Spectroscopic Studies Confirm Creation of Metalloenzyme with Novel Catalytic Functions
By Amy LairdMedia Inquiries
- Associate Dean for Communications, MCS
Enzymes are nature’s catalysts. They control chemical reactions with exquisite precision and speed, something that chemists strive—but often fail—to do with catalysts they create in the lab. In new research, a team of chemists from Johns Hopkins University, Carnegie Mellon University, and the Universitat de Girona bridged the worlds of biology and synthetic chemistry to harness the power of a metal-containing enzyme to perform a chemical synthesis that is faster, more enantioselective and more sustainable than the current synthetic approach.
The research results, published in Science, show how a naturally-occurring, nonheme iron-containing enzyme can be reconfigured to catalyze an azidation reaction. Azidation reactions are widely used in organic synthesis to create organoazides, a class of compounds found in a variety of biologically active pharmaceuticals.

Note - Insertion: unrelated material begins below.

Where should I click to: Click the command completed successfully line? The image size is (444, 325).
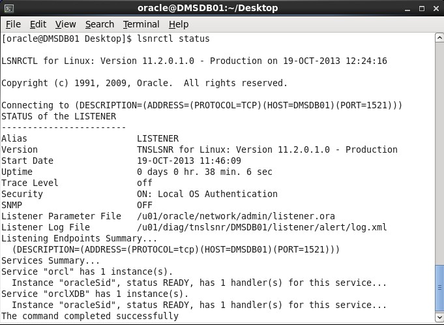pos(90,316)
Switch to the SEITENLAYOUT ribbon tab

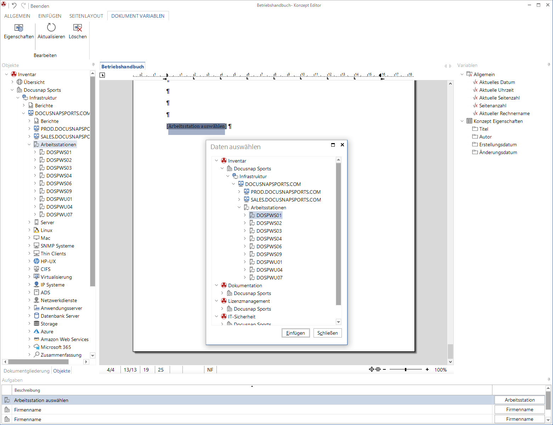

“For nonheme enzymes, this is only the start,” said Associate Professor of Chemistry Yisong (Alex) Guo. “This study is one of the first to show that we can convert nonheme iron-containing enzymes to do this type of radical-initiated azide transfer chemistry.”
Azides (N3-) are used in a wide variety of organic reactions, including the development of many pharmaceutical compounds. But current synthetic approaches for azide installation are often hazardous, have low efficiency, and depend on toxic reagents and solvents. And, key to drug development, the current synthetic reaction cannot efficiently control which of the two possible enantiomers of the azidation product (a right-handed or left-handed configuration of the molecule) is created. Enantiomers have the same molecular formula, but their three-dimensional structures are mirror images of each other. Often only one configuration has the expected therapeutic effect, and, in some cases, the other may be harmful.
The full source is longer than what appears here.